Not everything has gone smoothly for InSight, however. Notably, the mole has been unable to get down to its prescribed depth because the Martian dirt is proving more slippery than mission team members had anticipated. (The mole’s self-hammering burrowing system requires a certain amount of friction to work.)
The mission team has tried several strategies to get the mole moving, including pressing on the side of the probe with InSight’s robotic arm to generate the required friction. This latter tactic has generated some halting success, but the mole remains stranded too close to the surface.

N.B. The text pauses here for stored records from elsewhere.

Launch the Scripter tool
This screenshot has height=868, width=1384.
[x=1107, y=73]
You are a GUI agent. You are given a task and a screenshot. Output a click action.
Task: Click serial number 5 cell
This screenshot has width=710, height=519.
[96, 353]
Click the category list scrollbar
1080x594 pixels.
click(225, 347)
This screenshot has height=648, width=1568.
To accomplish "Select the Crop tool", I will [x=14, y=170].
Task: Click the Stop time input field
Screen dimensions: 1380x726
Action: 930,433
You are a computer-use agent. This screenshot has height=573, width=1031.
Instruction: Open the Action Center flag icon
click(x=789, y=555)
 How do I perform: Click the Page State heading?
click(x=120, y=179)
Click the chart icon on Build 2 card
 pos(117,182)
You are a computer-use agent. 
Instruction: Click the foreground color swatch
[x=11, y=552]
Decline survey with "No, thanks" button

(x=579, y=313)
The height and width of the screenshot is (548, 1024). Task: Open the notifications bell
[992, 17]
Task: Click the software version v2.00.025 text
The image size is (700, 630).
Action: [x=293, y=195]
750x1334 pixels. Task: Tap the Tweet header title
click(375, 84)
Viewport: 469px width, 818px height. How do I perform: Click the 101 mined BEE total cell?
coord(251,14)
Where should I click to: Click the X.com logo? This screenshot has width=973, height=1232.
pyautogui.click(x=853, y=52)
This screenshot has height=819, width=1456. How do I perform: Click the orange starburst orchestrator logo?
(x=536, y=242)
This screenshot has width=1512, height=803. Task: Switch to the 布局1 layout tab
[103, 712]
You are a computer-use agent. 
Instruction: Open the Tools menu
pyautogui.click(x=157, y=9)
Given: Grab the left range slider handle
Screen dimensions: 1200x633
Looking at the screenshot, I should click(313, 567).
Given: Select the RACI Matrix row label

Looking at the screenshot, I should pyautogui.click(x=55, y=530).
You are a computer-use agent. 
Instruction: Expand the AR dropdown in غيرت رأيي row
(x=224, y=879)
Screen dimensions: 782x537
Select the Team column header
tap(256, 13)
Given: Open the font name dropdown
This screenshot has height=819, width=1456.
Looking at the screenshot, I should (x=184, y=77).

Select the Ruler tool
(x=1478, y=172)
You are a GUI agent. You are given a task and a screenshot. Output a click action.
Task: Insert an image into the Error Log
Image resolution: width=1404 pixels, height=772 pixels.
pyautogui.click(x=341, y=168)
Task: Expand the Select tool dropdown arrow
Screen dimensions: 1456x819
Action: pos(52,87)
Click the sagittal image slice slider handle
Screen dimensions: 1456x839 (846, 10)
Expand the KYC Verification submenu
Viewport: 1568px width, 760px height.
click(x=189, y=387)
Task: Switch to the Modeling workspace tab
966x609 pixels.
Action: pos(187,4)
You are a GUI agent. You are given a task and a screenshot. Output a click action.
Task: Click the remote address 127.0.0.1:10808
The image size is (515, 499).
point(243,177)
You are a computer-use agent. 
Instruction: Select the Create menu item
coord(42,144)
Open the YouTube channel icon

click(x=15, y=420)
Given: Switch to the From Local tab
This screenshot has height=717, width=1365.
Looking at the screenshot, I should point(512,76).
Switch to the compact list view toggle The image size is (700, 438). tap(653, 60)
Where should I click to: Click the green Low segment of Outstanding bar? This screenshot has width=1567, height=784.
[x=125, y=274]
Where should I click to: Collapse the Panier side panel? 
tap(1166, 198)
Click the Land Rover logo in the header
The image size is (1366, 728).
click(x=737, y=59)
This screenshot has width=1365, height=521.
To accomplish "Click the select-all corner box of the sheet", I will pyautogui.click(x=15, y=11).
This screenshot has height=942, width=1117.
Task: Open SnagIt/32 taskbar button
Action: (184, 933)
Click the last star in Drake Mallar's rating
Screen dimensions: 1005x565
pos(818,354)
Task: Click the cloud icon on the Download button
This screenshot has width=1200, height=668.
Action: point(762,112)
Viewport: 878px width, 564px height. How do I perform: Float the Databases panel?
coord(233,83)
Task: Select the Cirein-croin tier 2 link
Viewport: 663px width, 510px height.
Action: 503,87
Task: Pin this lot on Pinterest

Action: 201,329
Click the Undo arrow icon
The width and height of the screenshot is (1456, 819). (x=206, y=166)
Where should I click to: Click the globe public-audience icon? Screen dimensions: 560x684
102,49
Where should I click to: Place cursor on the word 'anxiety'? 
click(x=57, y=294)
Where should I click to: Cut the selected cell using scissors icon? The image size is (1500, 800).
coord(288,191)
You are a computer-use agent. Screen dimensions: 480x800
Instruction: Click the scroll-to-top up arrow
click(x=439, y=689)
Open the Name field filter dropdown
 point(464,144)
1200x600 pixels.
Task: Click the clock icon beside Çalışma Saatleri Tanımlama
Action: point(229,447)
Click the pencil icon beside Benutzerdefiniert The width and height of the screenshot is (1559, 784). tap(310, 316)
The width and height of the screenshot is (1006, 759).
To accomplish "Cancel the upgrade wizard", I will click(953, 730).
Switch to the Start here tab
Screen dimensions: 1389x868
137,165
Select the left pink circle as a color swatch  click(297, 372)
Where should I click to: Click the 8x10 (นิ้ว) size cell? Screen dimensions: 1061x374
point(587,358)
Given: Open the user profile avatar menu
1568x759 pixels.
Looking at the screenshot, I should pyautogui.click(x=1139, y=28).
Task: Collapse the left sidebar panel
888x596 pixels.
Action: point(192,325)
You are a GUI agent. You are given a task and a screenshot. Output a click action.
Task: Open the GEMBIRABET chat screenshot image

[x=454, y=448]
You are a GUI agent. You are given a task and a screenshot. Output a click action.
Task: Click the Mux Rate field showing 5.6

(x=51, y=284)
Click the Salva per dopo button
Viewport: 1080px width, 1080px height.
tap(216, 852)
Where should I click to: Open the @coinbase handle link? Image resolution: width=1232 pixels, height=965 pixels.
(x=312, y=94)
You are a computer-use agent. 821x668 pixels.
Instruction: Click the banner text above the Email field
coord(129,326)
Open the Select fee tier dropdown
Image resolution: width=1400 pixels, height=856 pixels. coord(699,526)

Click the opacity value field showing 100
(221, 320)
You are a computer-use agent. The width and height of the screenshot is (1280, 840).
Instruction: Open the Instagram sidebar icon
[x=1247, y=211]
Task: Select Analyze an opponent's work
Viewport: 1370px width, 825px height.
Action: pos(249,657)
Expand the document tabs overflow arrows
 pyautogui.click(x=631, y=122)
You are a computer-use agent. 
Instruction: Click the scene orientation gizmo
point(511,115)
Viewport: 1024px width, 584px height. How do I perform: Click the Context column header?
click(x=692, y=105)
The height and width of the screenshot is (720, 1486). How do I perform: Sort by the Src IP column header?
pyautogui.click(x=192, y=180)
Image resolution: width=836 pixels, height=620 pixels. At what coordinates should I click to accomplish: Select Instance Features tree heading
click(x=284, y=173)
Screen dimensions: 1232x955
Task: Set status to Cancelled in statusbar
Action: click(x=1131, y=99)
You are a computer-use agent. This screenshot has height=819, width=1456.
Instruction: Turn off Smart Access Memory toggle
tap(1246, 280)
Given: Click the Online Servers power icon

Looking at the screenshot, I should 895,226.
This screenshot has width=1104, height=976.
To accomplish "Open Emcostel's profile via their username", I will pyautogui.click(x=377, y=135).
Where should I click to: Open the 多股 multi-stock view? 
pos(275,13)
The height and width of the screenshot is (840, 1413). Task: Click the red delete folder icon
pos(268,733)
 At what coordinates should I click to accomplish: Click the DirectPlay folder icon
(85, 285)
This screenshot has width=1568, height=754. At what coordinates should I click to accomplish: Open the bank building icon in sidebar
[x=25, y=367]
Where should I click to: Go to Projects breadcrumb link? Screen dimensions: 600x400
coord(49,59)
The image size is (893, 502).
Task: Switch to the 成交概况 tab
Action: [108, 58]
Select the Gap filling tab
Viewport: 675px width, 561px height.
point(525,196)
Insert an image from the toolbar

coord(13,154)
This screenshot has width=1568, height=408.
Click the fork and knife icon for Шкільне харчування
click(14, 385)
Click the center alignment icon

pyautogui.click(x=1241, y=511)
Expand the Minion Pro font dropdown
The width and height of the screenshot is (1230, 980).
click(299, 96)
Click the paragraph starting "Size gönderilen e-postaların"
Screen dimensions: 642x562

So, in the next six to eight weeks, mission team members aim to try a modification of the arm-pressing strategy, in which they’ll push on the mole’s back rather than its side. The goal is to get the mole about 16 inches (40 centimeters) down, at which point it will hopefully be able to start digging on its own, Banerdt said.
The InSight team would also like a bit more cooperation from Mars on the seismic side of things, if possible. The lander has not yet spotted any truly big quakes, which have the potential to paint a clearer picture of the planet’s deep interior for mission scientists.
The lack of powerful quakes is no surprise, Banerdt stressed; big tremors are much rarer than their smaller counterparts here on Earth, after all. So, the team may have to wait a while to get one.
But such issues aren’t derailing the mission; the team is excited about how things have gone thus far, Banerdt said.
“I think we’re well on our way to getting most, if not all, of the goals that we set for ourselves 10 years ago when we started this mission,” he said.